● **STATED PROBLEM**
Rewrite everything from the first line down to the line containing "EN (63, 19)", both included, keeping all wording unchanged. Scale only the answer coordinates by 0.7 and round each to a whole number, with halves rounding up.

● **DATA SECTION**
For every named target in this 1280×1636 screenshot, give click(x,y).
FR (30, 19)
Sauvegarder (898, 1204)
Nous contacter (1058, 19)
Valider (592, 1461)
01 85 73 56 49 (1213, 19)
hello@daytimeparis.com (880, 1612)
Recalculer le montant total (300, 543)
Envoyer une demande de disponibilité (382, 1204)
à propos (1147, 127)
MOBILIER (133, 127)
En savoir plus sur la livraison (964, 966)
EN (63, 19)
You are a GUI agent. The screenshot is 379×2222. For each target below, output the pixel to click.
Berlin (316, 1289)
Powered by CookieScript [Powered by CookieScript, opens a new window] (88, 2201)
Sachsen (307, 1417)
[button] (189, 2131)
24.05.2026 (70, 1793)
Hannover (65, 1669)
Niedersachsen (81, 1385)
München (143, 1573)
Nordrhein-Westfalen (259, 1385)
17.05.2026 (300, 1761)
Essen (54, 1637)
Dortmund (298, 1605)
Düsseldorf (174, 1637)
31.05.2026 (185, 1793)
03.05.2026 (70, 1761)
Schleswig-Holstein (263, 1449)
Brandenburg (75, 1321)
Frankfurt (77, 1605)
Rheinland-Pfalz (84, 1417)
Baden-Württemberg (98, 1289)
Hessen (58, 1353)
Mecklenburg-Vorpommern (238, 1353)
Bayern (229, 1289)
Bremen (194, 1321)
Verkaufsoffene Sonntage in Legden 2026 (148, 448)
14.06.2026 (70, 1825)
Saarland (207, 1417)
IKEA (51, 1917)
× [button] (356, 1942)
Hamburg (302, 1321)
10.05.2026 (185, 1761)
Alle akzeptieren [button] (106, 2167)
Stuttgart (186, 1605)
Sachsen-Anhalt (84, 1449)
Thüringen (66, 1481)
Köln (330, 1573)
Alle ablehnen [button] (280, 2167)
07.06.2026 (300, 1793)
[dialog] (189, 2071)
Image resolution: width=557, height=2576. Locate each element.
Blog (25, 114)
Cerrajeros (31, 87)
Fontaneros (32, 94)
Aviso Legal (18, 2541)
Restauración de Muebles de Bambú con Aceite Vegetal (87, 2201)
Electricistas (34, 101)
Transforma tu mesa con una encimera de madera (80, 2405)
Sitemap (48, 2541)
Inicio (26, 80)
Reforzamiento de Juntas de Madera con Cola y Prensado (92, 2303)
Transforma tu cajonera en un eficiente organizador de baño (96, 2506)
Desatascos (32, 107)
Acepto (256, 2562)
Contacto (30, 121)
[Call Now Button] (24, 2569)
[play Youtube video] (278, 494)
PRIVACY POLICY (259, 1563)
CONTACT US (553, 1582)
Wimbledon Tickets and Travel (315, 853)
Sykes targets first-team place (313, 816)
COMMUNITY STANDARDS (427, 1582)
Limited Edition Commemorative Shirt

● **RESPONSE TO THE TASK**
For every named target in this 1280×1636 screenshot, give click(x,y).
FR (21, 13)
Sauvegarder (629, 843)
Nous contacter (741, 13)
Valider (414, 1023)
01 85 73 56 49 (849, 13)
hello@daytimeparis.com (616, 1128)
Recalculer le montant total (210, 380)
Envoyer une demande de disponibilité (267, 843)
à propos (803, 89)
MOBILIER (93, 89)
En savoir plus sur la livraison (675, 676)
EN (44, 13)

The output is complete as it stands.